Stata The Stata listserver
[Date Prev][Date Next][Thread Prev][Thread Next][Date index][Thread index]

Re: st: update to cut - a reply

From   [email protected] (William Gould)
To   [email protected]
Subject   Re: st: update to cut - a reply
Date   Thu, 08 Aug 2002 14:48:30 -0500

Michael Hills <[email protected]> wrote, 

> 1. Is it acceptable to users that Stata corp should make major changes
>    in functionality to a widely used command, between versions,
>    without warning or discussion?  [...]

The answer is, "Of course it is not acceptable".

Our official policy is, 

    We do not change functionality or syntax except under version control.
    We do fix bugs and add new functionality.

That is the policy we are supposed to follow.  On 8may2002, we updated
-egen-'s -cut(), at()- function, and we violated that policy.  It was a
mistake and we will issue an update tomorrow to fix that.  We learned about
our mistake yesterday, 7aug2002.

The situation with -cut()- is indeed confusing.  Let me go over it.

    1.  01may1999.  David Clayton and Michael Hills develop the -cut()-
        function in "Recoding variables using grouped values", STB-49.

    2.  15dec2000.  The -cut()- function is made official in Stata 7.

    3.  08may2002.  StataCorp introduces an update to "fix" the cut 
        function after receiving a complaint from a user.

    4.  07aug2002.  Michael Hills points out that "fix" has changed 
        functionality and treats missing values oddly.

    5.  07aug2002.  Jean Marie Linhart of StataCorp defends fix.

    6.  07aug2002.  Others join in to agree with Michael Hills.

    7.  07aug2002.  Jean Marie Linhart surrenders.

There are actually two problems with the 08may2002 "fix", and I can think both
are bothering Michael Hills.  The first is the treatment of missing values,
which has received emphasis on the list, and on which we all agree:  Missing
should mean missing.

The second is on the treatment of nonmissing values larger than the top 
cut point.  In the original article, Clayton and Hills wrote inelegantly 
about what the function does, and in what they wrote, one would not suspect 
that nonmissing values above the final cutpoint would be mapped to missing.
Later in the article, however, in an example, they make it clear that turning
those nonmissing values into missing is exactly what they intend.

In adopting -cut()-, StataCorp wrote its own inelegant description of the 
function, and in that description, one would not suspect that nonmissing 
values above the final cutpoint would be mapped to missing.
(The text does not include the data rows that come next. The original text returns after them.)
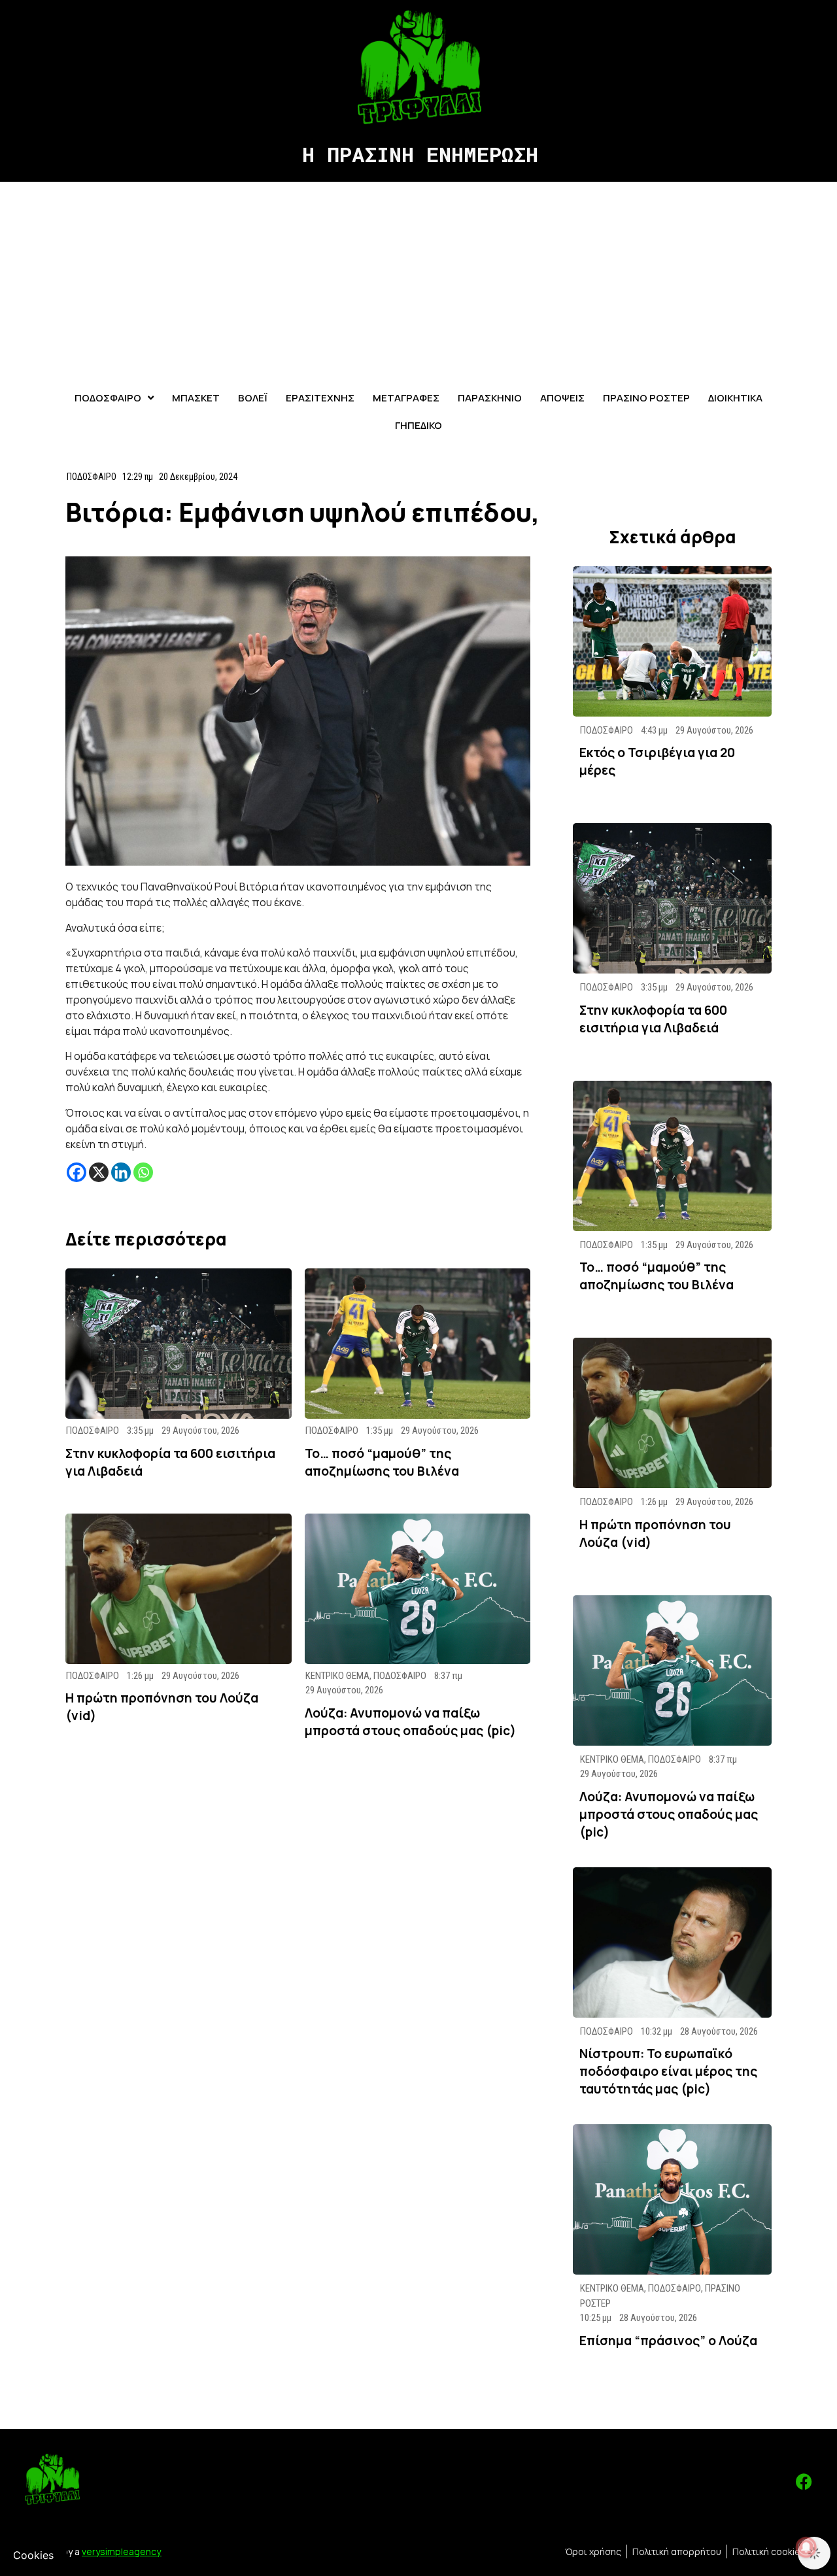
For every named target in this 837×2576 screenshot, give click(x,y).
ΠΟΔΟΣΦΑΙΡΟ (91, 476)
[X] (99, 1172)
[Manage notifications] (806, 2547)
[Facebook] (76, 1172)
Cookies (33, 2555)
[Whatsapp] (143, 1172)
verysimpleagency (121, 2551)
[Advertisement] (418, 279)
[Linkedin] (121, 1172)
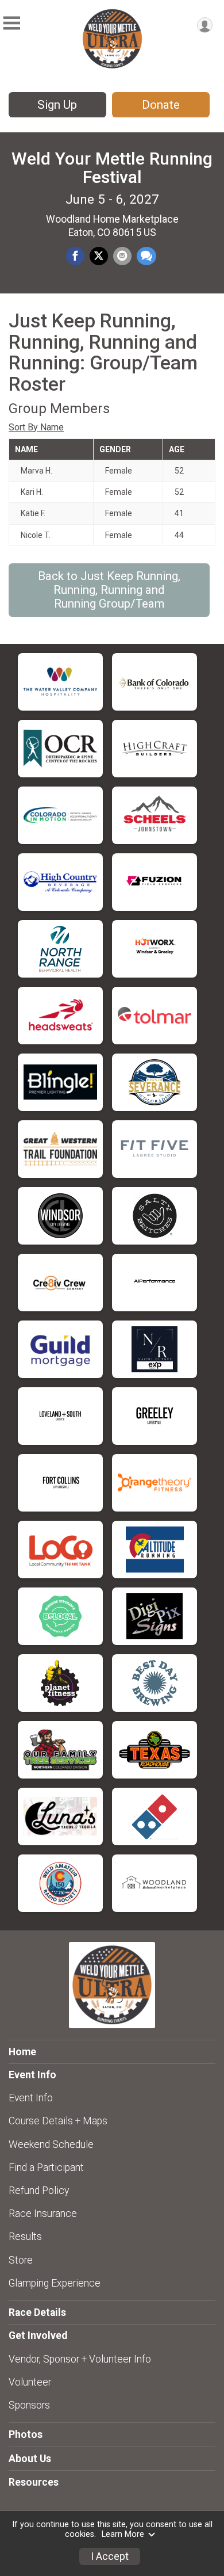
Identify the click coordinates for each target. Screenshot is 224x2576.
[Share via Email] (122, 256)
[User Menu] (205, 25)
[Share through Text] (146, 256)
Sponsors (29, 2405)
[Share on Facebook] (75, 256)
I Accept (110, 2556)
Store (21, 2260)
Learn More (123, 2534)
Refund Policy (39, 2190)
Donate (161, 105)
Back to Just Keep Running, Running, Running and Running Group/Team (109, 589)
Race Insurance (43, 2213)
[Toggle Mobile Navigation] (11, 23)
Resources (34, 2482)
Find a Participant (46, 2167)
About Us (30, 2458)
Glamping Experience (55, 2283)
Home (22, 2052)
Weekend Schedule (51, 2144)
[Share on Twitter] (99, 256)
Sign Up (57, 105)
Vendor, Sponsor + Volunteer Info (80, 2359)
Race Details (37, 2312)
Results (25, 2236)
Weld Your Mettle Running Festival (112, 167)
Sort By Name (36, 427)
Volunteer (30, 2382)
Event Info (31, 2098)
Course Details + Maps (58, 2121)
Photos (26, 2434)
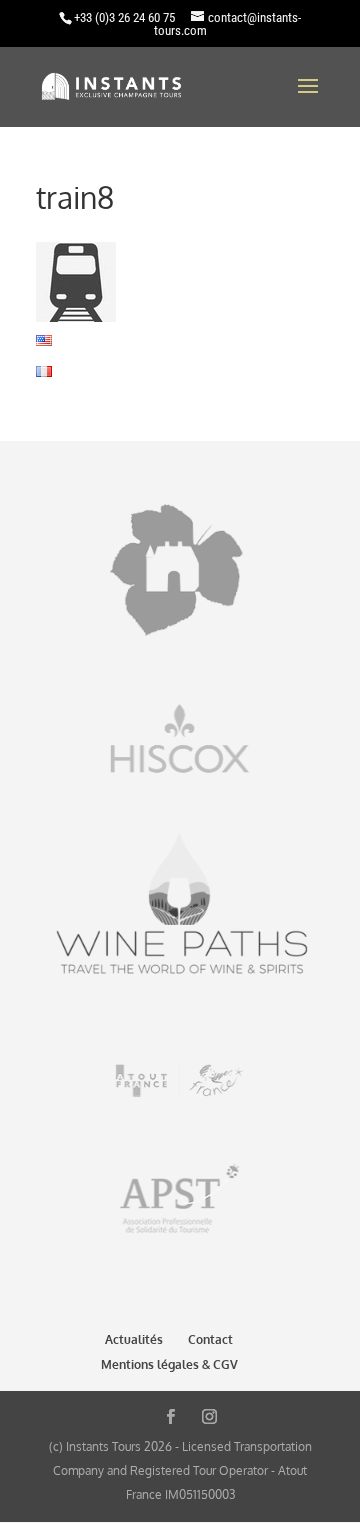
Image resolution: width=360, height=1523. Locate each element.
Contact (210, 1339)
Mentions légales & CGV (169, 1364)
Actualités (134, 1339)
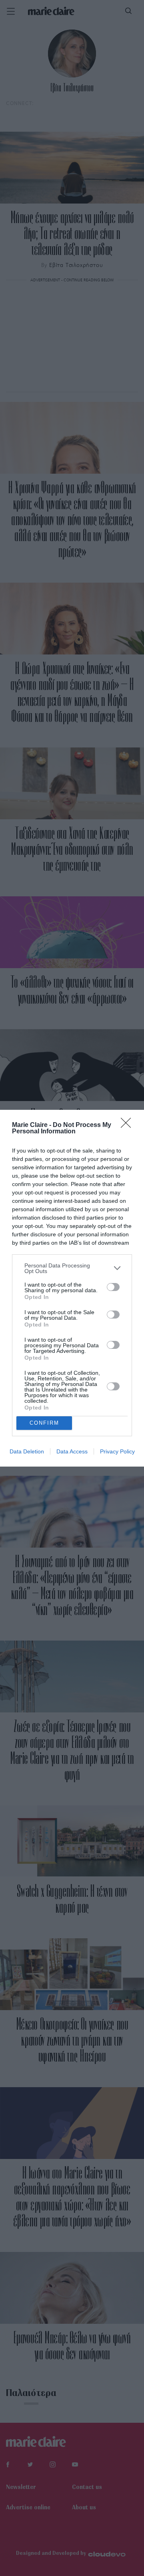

Then, much later, StataCorp received a complaint from a user who said, "Look
at what -cut()- is doing.  Read your description.  It's broken."  Technical
Services did exactly that and agreed.  It was turned over to Jean Marie to be

Jean Marie fixed the problem and, in the process, added her own little bit to
the mix, having to do with the treatment of missing values, on which we 
have all focused (and on which we all now agree).

That, however still leaves the big problem:  We did change the behavior of
cut() on 08may2002, even though we thought we were just fixing a bug.


    1.  we will return -cut()- to its original behavior.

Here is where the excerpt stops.